Wie etabliert man die Produkte eines amerikanischen Farbenherstellers, der neu auf dem deutschen Markt und bei Endkund*innen bislang völlig unbekannt ist? Die Antwort der Agentur Blue Moon aus Neuss lautet: Mit Social Media und User-Generated Content (UGC). Team Lead Juliane Beierle gewährt spannende Einblicke, wie die Key-Produkte (vor allem Kreidefarbe) durch authentische DIY-Projekte zum absoluten Hit wurden.


Die Strategie: "MAKE IT YOURS!"

Das Ziel der Kampagne war ambitioniert: Rust-Oleum sollte Marktführer werden, die Markenbekanntheit steigern und eine starke Communitybindung aufbauen. Die Basis dafür bildete der Aufbau eines schlagkräftigen Netzwerks aus DIY-Blogger*innen und Mikro-Influencer*innen. Durch kreative Blogger-Events (inklusive Networking und gemeinsamem Produkttesten) sowie den Versand von DIY-Paketen wurde der Grundstein für reichweitenstarken UGC gelegt.
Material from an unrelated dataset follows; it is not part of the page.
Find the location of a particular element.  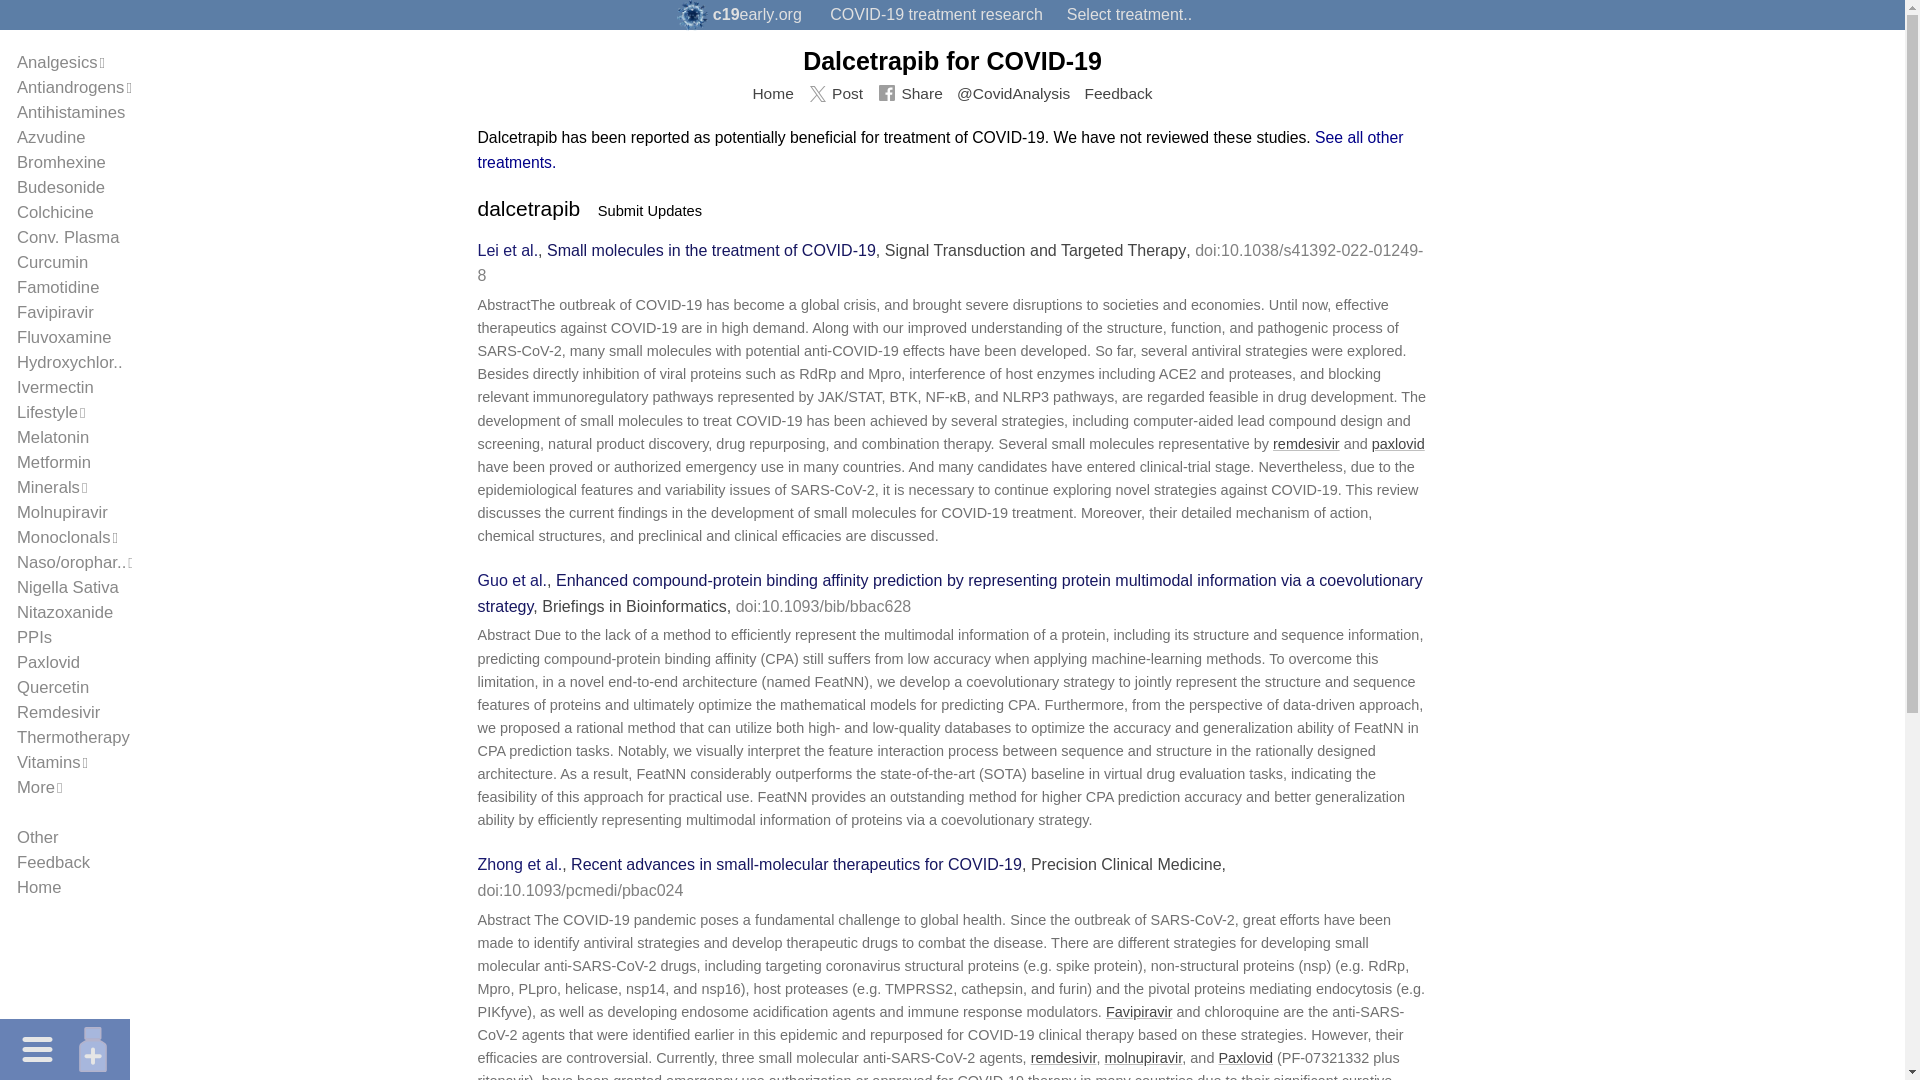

So wurde UGC aktiv gefördert

Statt Content teuer inhouse zu produzieren, setzte die Agentur auf die Kreativität der Community. Ein authentischer Mix aus unbezahltem und bezahltem Content erwies sich als Erfolgsrezept:

  • Produkttests: Engagierte User*innen erhielten kostenlose Farben im Tausch gegen Markierungen auf Social Media, die das Unternehmen für die eigene Content-Strategie nutzen durfte.
  • Foto-Contests: Ein monatlicher Wettbewerb (mit Gewinnen wie Farbpaketen oder 150-Euro-IKEA-Gutscheinen) animierte die Community, massenhaft Bildmaterial von ihren DIY-Projekten einzureichen.
  • Langfristige Partnerschaften: Aus begeisterten Fans wurden feste Markenbotschafter, die mit kleinem Budget extrem erfolgreiche Reels und TikToks produzierten.

Die besten Formate je Plattform

Je nach Kanal passte das Team die Formate strategisch an:

  • TikTok & Instagram Reels: Fokus auf kurzweilige IKEA-Hacks, einfache Upcycling-Ideen und Deko-Anleitungen.
  • Facebook & Instagram Feed: Vorher-Nachher-Bilder performten extrem gut. Ein authentischer Post auf Facebook erzielte organisch sogar bis zu 270.000 Aufrufe – ein Beweis, dass Viralität nicht nur auf TikTok möglich ist.
  • Pinterest: Hier glänzte ästhetischer Blogger-Content sowie hochwertige Anleitungen zu Haus und Garten.
  • Social Ads: Für Paid-Kampagnen wurde gezielt lizenziertes Creator-Material genutzt, um die Authentizität zu wahren und gleichzeitig Klicks auf den Shop zu lenken.

Die Ergebnisse: Verzehnfachung des Engagements

Die konsequente UGC-Strategie zahlte sich voll aus. Das allgemeine Engagement verzehnfachte sich über die Jahre. Der eigens ins Leben gerufene TikTok-Kanal explodierte förmlich und sammelte innerhalb von nur vier Monaten über 11.000 Abonnent*innen und 145.000 Likes. Ein virales Video (entstanden aus der Zusammenarbeit mit einer langjährigen, loyalen DIY-Bloggerin) erzielte 1,4 Millionen Aufrufe und über 93.000 Likes.

Das wichtigste Ziel wurde jedoch im stationären Handel erreicht: Heute ist Rust-Oleum vom absoluten No-Name-Hersteller zu einer etablierten Marke herangewachsen, die in fast allen großen Baumärkten in Deutschland online und offline gelistet ist.